▶ EXERCISE AIM
Only the lines below starting at the one containing "Task: Open scene" and ending at the one containing "Image resolution: width=1485" belong in the answer, each copied exactly.

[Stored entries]
***
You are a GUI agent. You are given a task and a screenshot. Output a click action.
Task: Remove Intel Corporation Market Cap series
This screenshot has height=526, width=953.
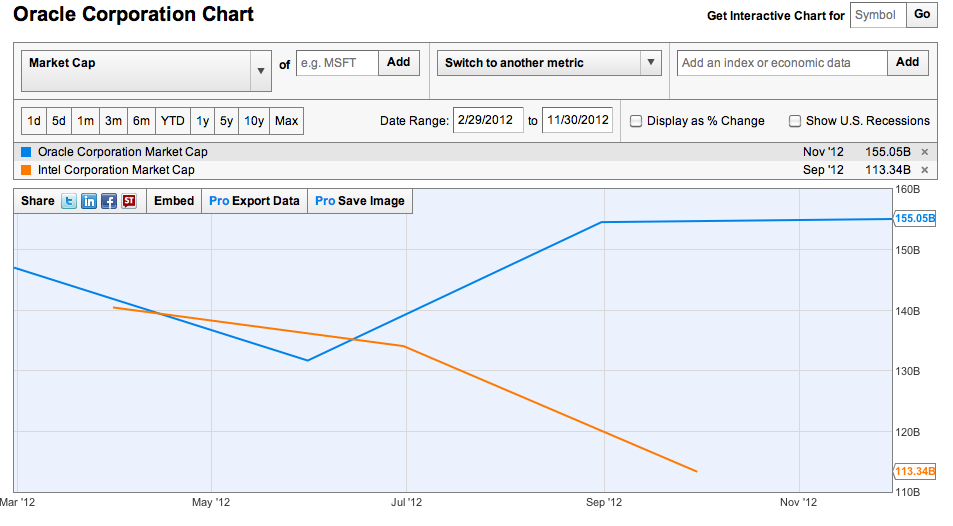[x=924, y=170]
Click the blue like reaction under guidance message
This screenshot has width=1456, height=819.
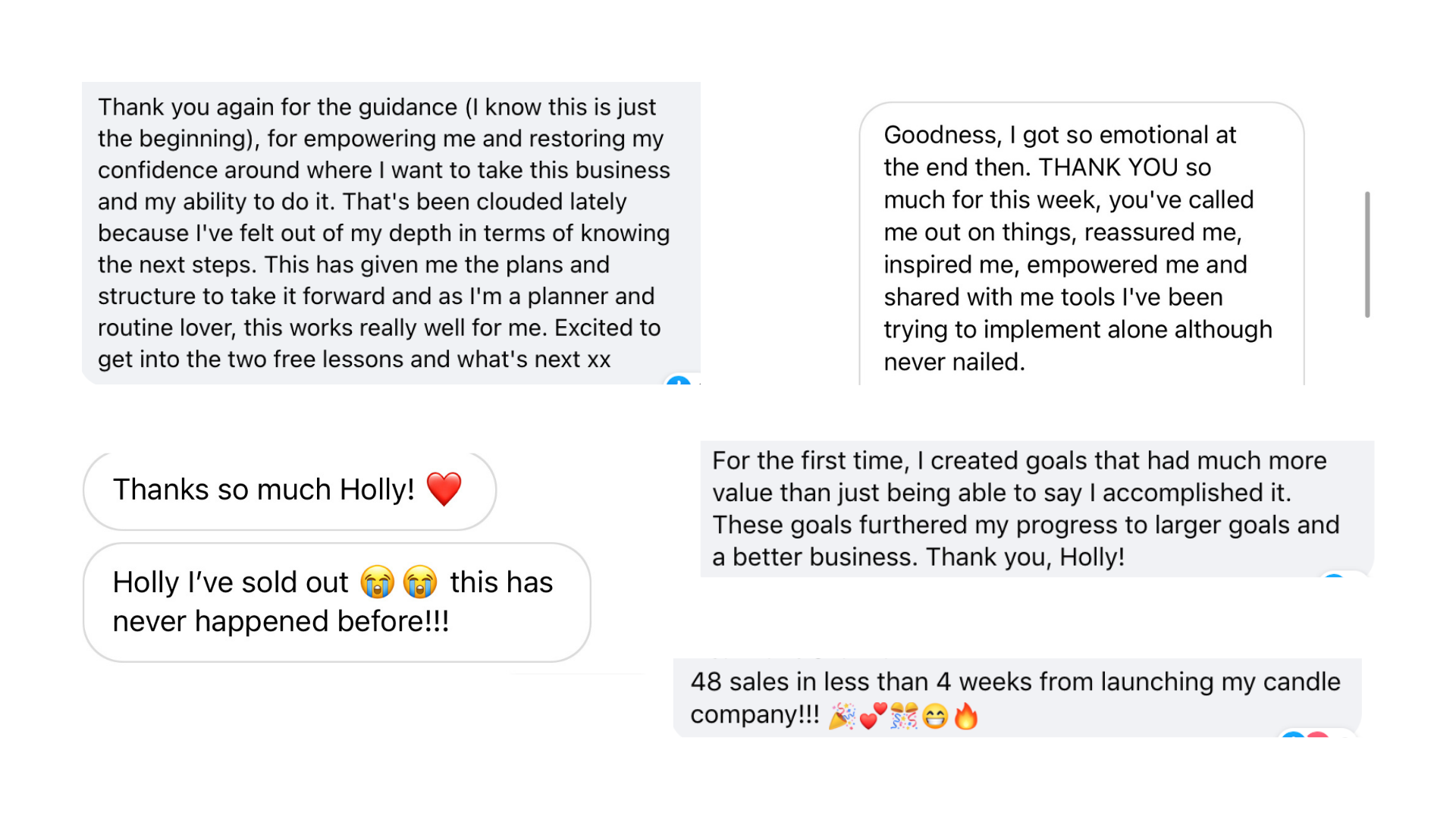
***
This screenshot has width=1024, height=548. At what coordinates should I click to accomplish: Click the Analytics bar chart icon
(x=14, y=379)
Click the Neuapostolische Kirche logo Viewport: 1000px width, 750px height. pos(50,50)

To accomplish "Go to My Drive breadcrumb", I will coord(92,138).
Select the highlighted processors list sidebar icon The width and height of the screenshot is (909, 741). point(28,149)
***
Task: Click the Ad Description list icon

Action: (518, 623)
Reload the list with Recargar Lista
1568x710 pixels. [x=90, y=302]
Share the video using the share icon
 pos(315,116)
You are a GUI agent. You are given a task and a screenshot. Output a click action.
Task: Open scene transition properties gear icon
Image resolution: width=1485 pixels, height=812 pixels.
***
▶ ANSWER BELOW
Task: Open scene transition properties gear icon
Image resolution: width=1485 pixels, height=812 pixels.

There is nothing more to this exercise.